Explore the material:
1. In the Uwe Bohm biography, which 1988 film was West Germany's official submission for Best Foreign Film at the 61st Academy Awards?
2. Carry the Uwe Bohm biography forward, starting right after its final sentence.

Passage:
/---

Uwe Bohm (born Uwe Enkelmann; 23 January 1962 – 8 April 2022) was a German actor. He appeared in more than 100 films and television shows from 1973 to 2020.

== Biography ==
Director Hark Bohm engaged the 11-year-old Uwe Enkelmann for the film I can also build an Ark in 1973. In 1976 he played the leading role in Hark Bohm's youth drama North Sea Is Dead Sea. The director finally adopted Enkelmann, who came from a problematic family background, and brought him to Munich. Enkelmann took Bohm's name and worked with him on numerous films. He played a leading role in Yasemin (1988) by Hark Bohm, which was West Germany's official submission for Best Foreign film at the 61st Academy Awards. He also starred in Hark Bohm's 1990 film Herzlich willkommen, which was entered into the 40th Berlin International Film Festival.

\---

[Stored data entries]
/---

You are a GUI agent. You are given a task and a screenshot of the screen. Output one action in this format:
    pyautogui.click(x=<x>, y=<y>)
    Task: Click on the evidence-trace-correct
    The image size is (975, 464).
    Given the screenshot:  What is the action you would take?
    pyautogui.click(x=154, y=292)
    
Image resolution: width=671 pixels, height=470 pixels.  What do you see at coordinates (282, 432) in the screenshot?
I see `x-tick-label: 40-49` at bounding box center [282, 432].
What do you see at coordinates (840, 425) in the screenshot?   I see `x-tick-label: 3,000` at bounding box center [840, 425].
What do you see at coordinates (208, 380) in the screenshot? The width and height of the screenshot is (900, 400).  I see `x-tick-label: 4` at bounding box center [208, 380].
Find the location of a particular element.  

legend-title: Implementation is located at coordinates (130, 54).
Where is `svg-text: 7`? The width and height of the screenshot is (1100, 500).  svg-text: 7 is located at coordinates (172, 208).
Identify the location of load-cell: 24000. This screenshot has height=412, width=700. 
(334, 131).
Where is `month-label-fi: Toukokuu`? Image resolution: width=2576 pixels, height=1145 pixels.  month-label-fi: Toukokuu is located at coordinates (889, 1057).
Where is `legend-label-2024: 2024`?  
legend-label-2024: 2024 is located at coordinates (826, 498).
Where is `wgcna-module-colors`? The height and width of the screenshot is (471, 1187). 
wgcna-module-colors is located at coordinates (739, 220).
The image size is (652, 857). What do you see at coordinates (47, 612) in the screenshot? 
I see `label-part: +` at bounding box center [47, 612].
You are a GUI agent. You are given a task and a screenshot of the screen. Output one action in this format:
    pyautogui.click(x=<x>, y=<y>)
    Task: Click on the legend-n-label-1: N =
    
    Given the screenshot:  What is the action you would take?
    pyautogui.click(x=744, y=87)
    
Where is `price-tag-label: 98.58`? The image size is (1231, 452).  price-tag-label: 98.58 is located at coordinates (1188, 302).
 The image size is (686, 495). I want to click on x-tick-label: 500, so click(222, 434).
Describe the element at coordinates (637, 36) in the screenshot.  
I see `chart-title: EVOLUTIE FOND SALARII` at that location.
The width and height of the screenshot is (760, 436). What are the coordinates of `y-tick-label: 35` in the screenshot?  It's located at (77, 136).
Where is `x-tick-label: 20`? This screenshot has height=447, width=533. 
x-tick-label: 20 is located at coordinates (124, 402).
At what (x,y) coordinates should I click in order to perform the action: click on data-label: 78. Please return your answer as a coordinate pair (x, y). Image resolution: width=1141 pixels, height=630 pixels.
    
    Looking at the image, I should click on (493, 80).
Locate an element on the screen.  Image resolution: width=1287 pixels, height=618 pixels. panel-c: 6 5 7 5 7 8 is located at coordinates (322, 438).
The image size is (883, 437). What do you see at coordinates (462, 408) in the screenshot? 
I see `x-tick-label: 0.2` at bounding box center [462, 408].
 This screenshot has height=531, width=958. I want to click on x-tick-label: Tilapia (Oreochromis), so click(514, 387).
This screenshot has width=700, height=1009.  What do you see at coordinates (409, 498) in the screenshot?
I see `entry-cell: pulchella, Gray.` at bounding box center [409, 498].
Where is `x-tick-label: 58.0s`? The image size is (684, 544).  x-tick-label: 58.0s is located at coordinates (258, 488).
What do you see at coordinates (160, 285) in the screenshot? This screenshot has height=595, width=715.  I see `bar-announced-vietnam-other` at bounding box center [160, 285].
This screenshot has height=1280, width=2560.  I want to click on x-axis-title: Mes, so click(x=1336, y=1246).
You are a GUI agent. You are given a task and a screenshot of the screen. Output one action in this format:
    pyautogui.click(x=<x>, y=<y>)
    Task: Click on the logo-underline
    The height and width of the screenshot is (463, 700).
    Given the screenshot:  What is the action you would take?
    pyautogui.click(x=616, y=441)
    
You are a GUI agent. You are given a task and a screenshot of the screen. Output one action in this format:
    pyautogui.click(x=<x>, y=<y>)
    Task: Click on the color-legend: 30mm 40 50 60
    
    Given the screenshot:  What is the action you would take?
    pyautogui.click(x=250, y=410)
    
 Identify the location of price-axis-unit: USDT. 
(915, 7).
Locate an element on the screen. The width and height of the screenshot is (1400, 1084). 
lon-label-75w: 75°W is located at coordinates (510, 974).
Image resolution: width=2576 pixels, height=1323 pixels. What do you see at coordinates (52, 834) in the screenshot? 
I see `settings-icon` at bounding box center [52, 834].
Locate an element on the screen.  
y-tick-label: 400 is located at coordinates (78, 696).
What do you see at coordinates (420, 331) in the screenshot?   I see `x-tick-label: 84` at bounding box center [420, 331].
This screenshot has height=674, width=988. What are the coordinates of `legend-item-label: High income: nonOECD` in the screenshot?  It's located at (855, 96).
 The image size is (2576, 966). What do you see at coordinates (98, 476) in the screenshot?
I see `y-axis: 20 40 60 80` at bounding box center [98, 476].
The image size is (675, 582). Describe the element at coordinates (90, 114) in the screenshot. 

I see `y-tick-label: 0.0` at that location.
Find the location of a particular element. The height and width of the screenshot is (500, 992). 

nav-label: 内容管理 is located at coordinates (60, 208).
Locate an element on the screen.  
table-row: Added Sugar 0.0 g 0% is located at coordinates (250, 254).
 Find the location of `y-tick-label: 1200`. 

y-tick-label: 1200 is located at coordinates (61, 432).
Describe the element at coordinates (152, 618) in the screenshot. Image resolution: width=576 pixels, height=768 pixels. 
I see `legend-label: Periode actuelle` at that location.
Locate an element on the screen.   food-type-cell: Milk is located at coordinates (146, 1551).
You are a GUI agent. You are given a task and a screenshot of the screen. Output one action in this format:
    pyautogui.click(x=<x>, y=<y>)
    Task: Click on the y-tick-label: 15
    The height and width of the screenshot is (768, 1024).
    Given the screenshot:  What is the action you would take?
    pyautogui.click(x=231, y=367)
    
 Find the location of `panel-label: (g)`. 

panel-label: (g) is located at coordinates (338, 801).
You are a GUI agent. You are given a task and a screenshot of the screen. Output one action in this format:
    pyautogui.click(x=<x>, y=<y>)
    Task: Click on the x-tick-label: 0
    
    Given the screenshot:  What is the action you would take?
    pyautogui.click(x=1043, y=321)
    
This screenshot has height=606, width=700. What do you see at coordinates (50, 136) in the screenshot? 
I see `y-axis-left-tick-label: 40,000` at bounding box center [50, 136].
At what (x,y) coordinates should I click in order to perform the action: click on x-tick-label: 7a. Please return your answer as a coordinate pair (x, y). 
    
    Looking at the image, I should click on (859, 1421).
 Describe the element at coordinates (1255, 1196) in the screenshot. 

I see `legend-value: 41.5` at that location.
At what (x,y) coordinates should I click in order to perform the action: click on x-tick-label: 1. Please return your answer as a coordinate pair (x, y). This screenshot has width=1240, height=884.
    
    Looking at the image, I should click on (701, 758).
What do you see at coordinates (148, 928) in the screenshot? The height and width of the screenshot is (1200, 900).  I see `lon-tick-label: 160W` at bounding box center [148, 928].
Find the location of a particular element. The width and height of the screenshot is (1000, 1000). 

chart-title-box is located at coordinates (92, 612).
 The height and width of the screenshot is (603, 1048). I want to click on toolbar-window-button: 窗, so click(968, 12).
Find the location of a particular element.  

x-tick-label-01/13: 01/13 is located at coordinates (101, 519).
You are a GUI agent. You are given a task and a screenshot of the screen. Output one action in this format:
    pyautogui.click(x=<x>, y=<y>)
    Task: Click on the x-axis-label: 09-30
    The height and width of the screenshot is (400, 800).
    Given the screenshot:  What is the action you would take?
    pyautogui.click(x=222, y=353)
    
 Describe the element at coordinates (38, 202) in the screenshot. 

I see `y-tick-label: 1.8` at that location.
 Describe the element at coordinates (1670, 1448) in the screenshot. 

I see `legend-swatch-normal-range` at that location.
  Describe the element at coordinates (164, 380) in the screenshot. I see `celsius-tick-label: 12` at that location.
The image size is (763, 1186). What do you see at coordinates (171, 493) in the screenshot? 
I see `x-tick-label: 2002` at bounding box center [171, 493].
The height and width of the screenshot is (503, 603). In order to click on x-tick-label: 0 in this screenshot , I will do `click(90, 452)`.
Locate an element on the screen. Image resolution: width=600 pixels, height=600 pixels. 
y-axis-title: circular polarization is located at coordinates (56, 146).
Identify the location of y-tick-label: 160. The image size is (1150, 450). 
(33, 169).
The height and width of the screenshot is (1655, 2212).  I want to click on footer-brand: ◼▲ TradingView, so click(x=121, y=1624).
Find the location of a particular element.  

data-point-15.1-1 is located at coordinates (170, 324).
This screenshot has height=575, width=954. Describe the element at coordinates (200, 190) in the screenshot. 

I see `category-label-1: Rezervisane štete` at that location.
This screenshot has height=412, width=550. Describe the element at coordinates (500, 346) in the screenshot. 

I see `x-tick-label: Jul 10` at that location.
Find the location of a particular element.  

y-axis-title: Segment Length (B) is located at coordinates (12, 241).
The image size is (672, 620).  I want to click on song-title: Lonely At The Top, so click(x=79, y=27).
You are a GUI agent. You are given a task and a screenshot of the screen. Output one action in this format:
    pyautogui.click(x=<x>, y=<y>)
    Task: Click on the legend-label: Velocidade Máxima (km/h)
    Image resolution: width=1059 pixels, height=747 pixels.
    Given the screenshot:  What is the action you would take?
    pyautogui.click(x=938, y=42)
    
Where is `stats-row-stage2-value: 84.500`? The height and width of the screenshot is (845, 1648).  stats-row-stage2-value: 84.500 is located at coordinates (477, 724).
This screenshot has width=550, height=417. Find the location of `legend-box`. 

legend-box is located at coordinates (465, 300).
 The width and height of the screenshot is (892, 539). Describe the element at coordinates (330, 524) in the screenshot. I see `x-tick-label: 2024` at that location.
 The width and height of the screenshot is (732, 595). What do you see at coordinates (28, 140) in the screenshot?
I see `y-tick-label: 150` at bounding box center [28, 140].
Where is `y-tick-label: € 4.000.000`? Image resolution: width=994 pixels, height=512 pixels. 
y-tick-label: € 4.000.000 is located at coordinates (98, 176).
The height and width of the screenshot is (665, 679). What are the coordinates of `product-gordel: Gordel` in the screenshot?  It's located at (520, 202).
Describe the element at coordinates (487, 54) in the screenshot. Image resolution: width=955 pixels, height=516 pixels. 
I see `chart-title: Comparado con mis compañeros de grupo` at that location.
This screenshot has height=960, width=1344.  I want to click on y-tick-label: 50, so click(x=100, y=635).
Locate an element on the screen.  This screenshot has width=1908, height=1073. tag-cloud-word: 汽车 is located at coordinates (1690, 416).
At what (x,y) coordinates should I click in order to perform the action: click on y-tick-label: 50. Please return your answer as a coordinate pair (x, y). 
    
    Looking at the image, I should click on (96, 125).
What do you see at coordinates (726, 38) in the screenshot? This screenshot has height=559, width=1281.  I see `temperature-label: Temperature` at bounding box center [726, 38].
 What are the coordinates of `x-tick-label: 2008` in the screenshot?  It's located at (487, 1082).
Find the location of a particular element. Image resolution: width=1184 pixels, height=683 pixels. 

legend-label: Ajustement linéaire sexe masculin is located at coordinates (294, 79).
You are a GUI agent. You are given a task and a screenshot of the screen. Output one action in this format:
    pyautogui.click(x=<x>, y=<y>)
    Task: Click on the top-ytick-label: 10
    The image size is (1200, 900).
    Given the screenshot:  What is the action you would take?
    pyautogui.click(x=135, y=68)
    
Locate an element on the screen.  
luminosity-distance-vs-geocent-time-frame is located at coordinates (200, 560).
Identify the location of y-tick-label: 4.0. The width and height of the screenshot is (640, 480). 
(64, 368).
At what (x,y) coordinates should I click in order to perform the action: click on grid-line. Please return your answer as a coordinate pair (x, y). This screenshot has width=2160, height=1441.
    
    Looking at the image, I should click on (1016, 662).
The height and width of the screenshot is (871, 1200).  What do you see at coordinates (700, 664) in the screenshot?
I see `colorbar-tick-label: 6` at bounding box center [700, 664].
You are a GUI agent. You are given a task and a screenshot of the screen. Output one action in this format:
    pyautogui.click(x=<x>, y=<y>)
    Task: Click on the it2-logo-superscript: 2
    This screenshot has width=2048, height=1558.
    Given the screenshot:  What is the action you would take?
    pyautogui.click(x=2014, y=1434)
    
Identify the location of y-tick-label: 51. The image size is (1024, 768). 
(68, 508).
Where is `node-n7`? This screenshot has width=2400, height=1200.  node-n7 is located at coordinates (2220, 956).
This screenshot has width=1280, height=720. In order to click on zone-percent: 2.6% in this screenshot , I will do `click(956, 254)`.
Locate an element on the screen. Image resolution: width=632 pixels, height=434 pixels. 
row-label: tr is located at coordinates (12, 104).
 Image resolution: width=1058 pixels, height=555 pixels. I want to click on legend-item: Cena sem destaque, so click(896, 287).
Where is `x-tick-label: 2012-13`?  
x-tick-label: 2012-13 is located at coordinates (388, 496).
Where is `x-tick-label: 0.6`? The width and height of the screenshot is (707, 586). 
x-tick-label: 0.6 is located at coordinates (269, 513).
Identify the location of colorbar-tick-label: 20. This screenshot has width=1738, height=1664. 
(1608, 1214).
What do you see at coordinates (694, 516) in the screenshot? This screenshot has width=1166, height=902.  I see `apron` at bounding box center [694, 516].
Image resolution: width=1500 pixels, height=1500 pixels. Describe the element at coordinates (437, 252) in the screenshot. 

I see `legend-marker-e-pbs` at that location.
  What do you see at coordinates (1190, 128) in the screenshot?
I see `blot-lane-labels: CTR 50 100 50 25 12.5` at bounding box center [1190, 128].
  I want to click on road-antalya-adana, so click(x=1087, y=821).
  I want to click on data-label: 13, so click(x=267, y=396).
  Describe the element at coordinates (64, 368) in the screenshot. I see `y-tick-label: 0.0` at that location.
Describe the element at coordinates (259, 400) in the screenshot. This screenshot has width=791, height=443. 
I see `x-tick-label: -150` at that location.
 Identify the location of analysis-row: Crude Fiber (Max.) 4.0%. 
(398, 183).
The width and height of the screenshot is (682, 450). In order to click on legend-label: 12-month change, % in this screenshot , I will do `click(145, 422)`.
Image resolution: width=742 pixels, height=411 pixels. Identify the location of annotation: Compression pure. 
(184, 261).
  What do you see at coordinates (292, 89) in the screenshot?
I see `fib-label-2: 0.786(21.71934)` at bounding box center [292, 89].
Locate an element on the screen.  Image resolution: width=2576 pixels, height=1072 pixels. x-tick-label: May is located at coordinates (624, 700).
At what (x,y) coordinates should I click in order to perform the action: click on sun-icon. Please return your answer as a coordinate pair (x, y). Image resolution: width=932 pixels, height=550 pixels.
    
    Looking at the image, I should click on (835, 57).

\---

List of answers:
1. Yasemin

2.
As a young adult he began an apprenticeship as a painter and varnisher, but broke it off and has been working as an actor ever since. On stage, he worked multiple times with the famous stage director Peter Zadek between the 1980s and 2000s. Bohm was also a prolific actor on German television, especially known for villainous roles, and appeared alone in the series Tatort nine times.

Bohm was married to the actress Ninon Bohm. The couple had one child. Bohm died unexpectedly from a sudden cardiac arrest in April 2022, aged 60.

==Selected filmography==
- North Sea Is Dead Sea (1976)
- Moritz, Dear Moritz (1978)
- The Heartbreakers (1983)
- Yasemin (1988)
- Herzlich willkommen (1990)
- A Demon in My View (1992)
- Paul und Clara – Liebe vergeht nie (1999, TV film)
- Cloned to Kill (2000, TV film)
- Heart (2001)
- Unpleasant Encounter in the Moonlight (2004, TV film)
- Hunger for Life (2004, TV film)
- Vacation (2007)
- The Lie (2008, TV film)
- Germany 09 (2009)
- In the Shadows (2010)
- Gold (2013)
- A Blind Hero: The Love of Otto Weidt (2014, TV film)
- Sanctuary (2015)
- Goodbye Berlin (2016)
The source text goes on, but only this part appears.